Why Influence Matters

1. Social Learning

Children learn by observing. If siblings, parents, or friends engage in movement, kids want to join in. This is called modelling behaviour, and it shapes everything from how children play to how they value activity.

2. Shared Identity

Kids crave belonging. If their “group” — whether family or peers — sees activity as fun, it becomes part of their identity too. A child who grows up in an active home or friend group is far more likely to think of themselves as “an active person.”

3. Emotional Association

The emotions tied to activity matter. If kids laugh, bond, and feel supported during physical activity, they’ll associate movement with joy. Negative experiences, like pressure or comparison, can have the opposite effect.

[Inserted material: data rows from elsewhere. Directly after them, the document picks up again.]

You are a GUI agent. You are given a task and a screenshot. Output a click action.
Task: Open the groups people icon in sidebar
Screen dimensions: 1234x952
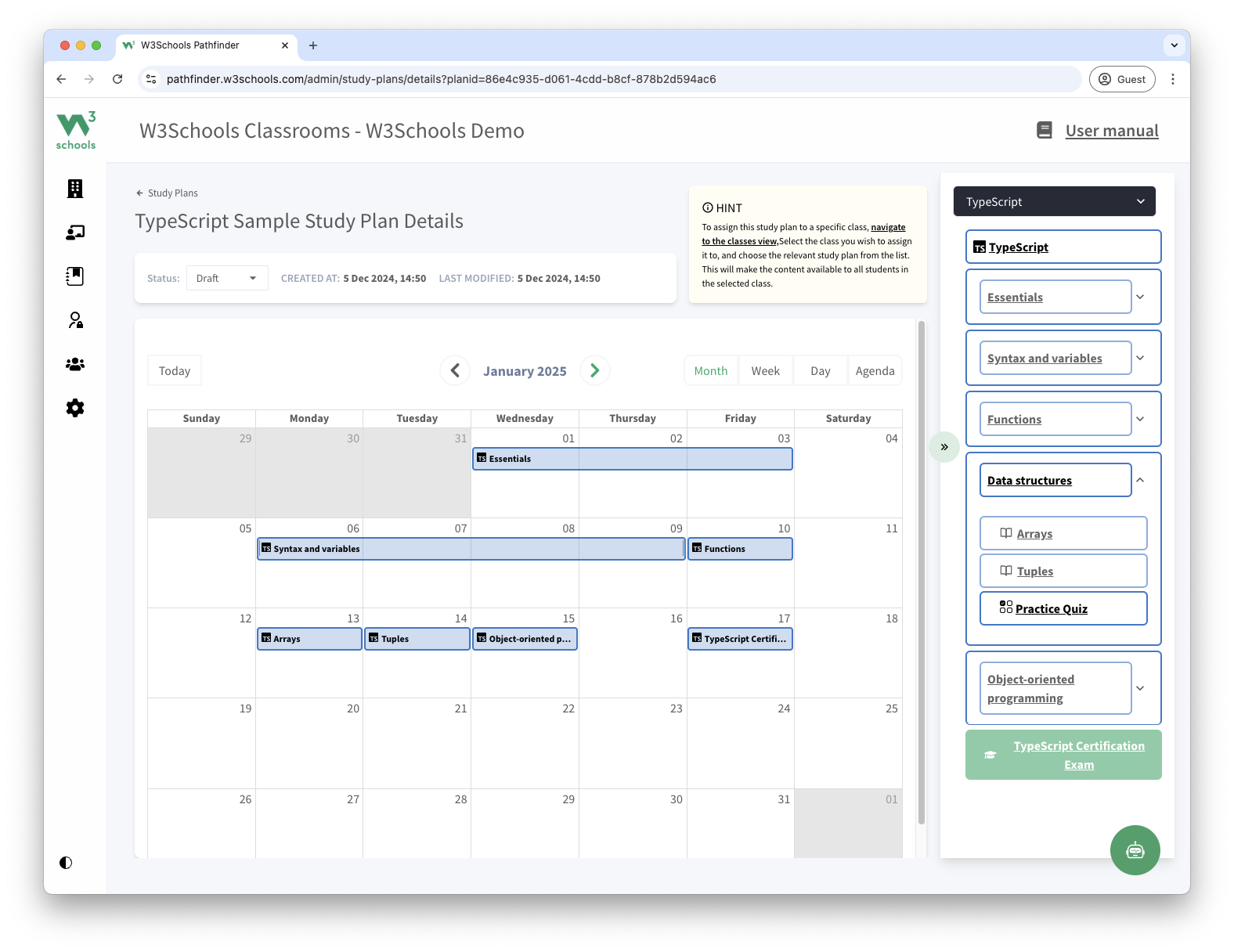[x=75, y=364]
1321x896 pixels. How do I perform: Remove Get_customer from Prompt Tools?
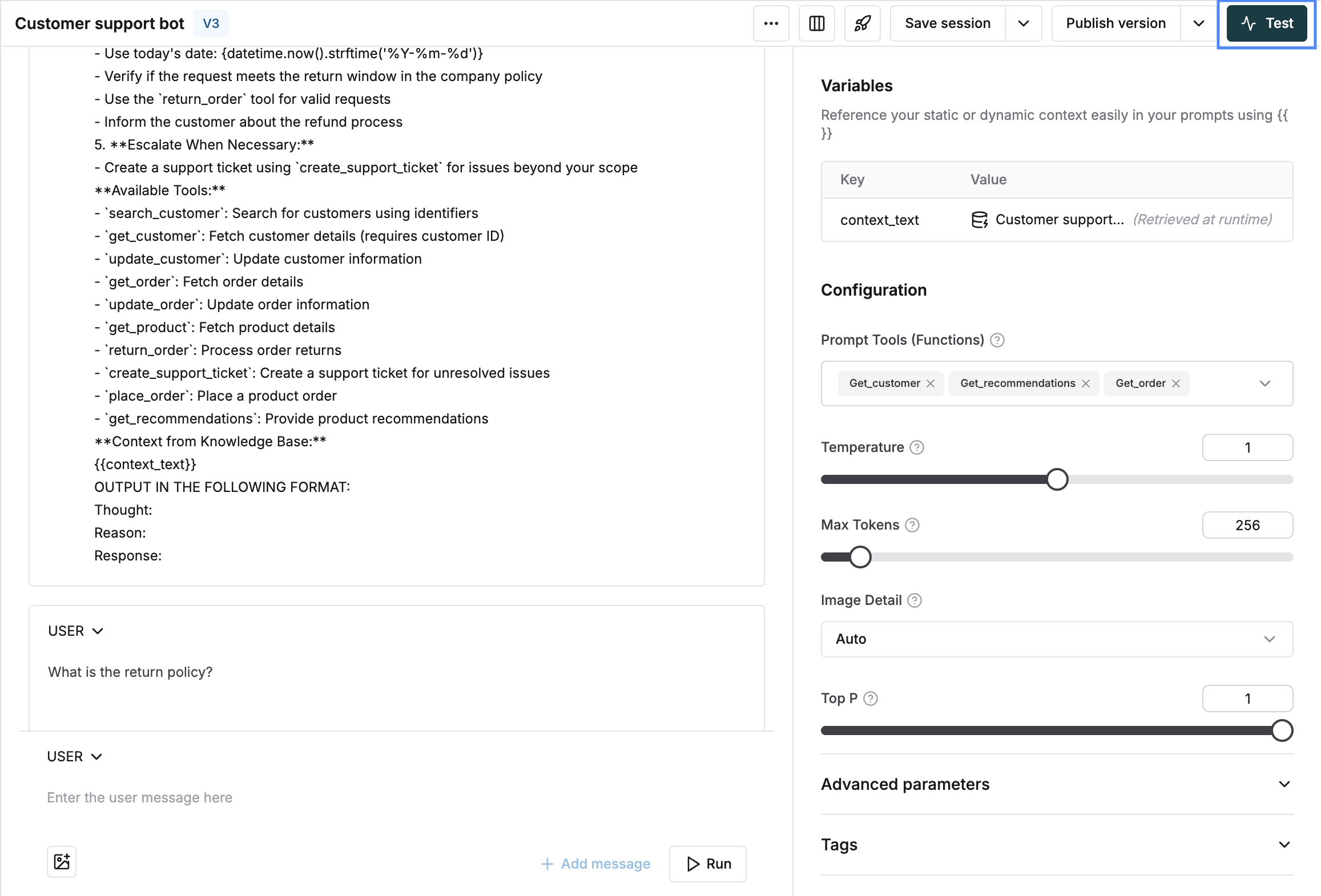(x=930, y=383)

Family as the First Role Models

Parents

Parents are children’s first and most consistent influencers. A parent who chooses a family walk over extra TV, or who plays catch in the garden, shows children that movement is valued.

Siblings

Older siblings often set the tone. If they enjoy sports or playful exercise, younger children often follow. Creating inclusive games where everyone can participate helps build positive shared habits.

Extended Family

Grandparents, aunts, and uncles can also play a role. A family culture of “we move together” reinforces the message across multiple relationships.


The Role of Friends and Peers

Play and Exploration

Children naturally imitate their friends. If their peers climb, dance, or play football, they’re more likely to join in. This influence grows stronger in school years when peer approval becomes central.

Positive Peer Pressure

Active friends encourage children to try new things. Even reluctant movers often join group activities when their peers are enthusiastic.

Balancing Digital Influence

Friends can also encourage sedentary behaviour through gaming or social media. Parents can balance this by inviting peers to join in active playdates — turning influence back toward movement.


Strategies to Harness Positive Influence

1. Make Activity Social

Host family games nights with physical play, organise group park trips, or set up active playdates. Movement feels more natural when shared.

2. Celebrate Together

Celebrate family milestones — first bike rides, longest jump, or most creative dance — as achievements. Shared recognition boosts motivation.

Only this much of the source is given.